[Records supplied Boundary: Start]
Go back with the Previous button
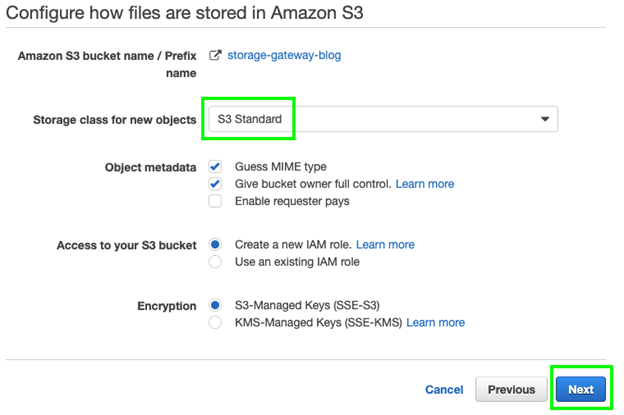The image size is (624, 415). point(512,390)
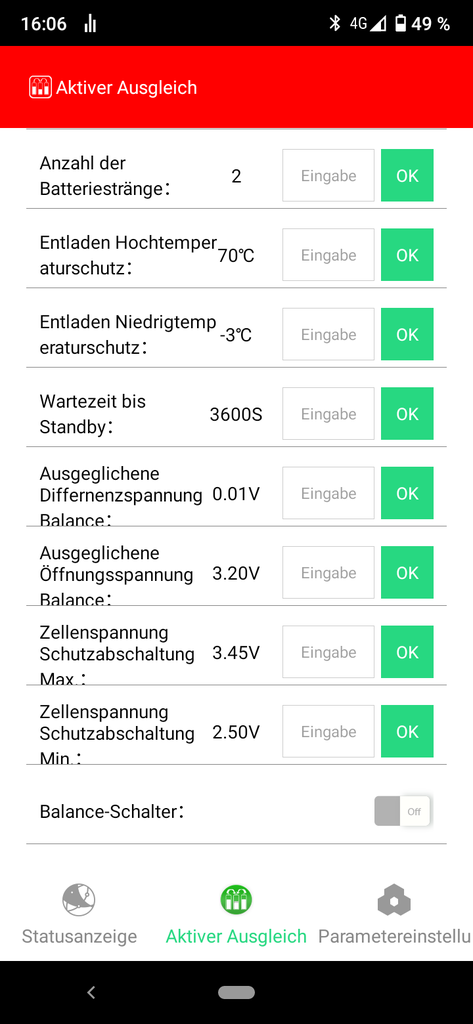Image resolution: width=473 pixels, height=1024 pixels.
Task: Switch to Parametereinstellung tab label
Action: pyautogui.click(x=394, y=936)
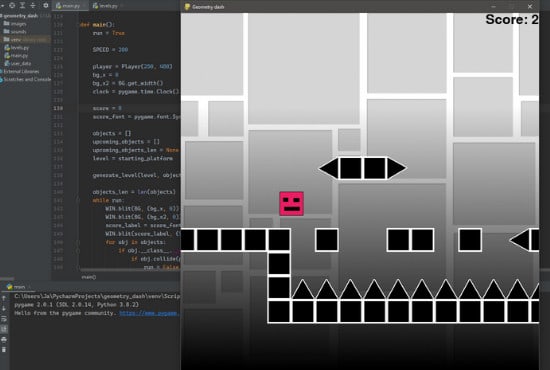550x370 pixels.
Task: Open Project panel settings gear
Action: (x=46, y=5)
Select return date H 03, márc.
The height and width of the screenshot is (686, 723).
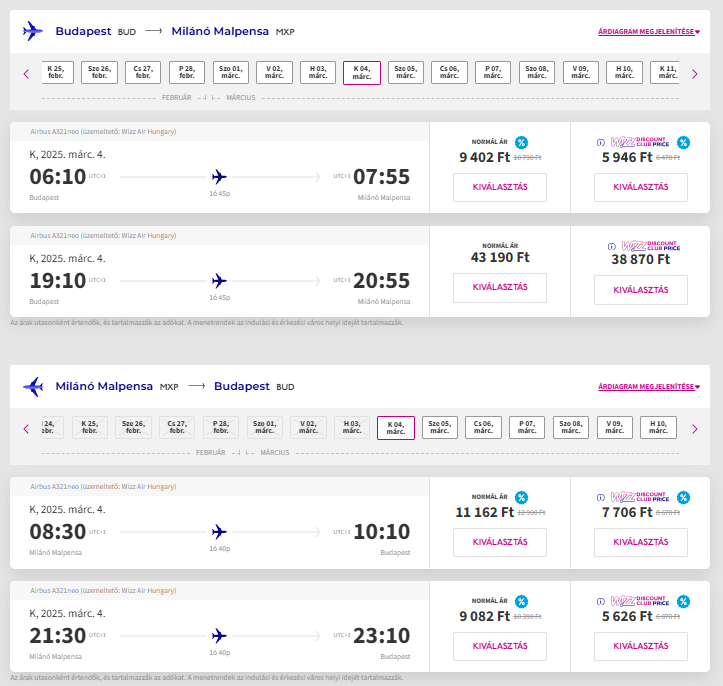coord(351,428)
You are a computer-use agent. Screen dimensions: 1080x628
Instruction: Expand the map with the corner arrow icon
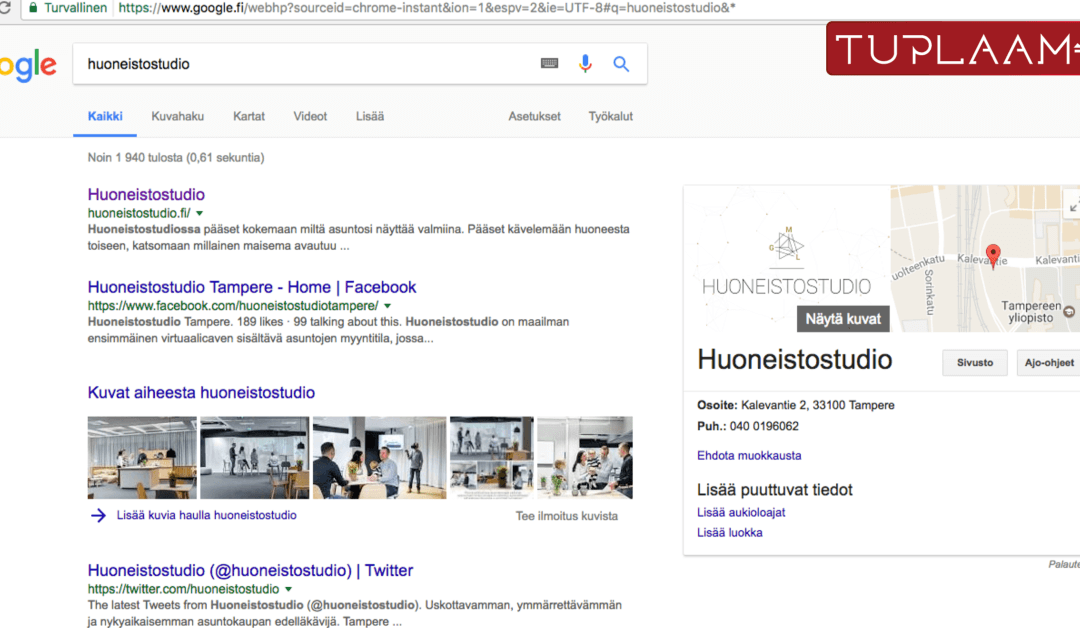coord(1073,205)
[Records supplied Boundary: End]
[Records supplied Boundary: Start]
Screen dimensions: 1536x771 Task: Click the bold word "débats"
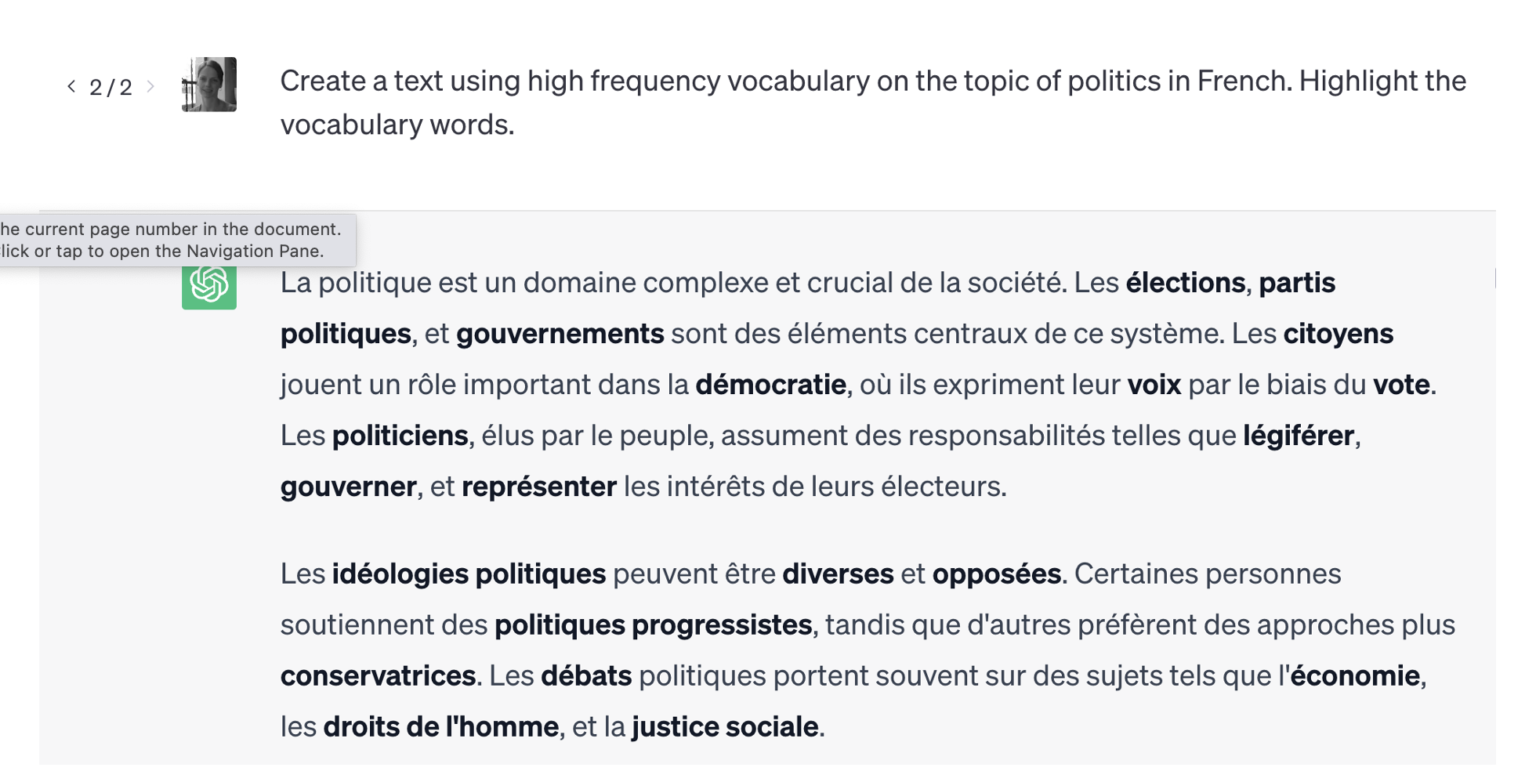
[Records supplied Boundary: End]
What you have to do:
The answer must be the part of the records that opens with the line containing "Go back with the Previous button" and closes with the line containing "You are a computer-use", reproduced exactly, with no pictures.

Answer:
Go back with the Previous button
The image size is (624, 415). point(512,390)
Image resolution: width=473 pixels, height=1024 pixels.
Task: Switch to Parametereinstellung tab label
Action: pyautogui.click(x=394, y=936)
550x370 pixels.
Task: Open Project panel settings gear
Action: (x=46, y=5)
Select return date H 03, márc.
The height and width of the screenshot is (686, 723).
coord(351,428)
You are a computer-use agent. Screen dimensions: 1080x628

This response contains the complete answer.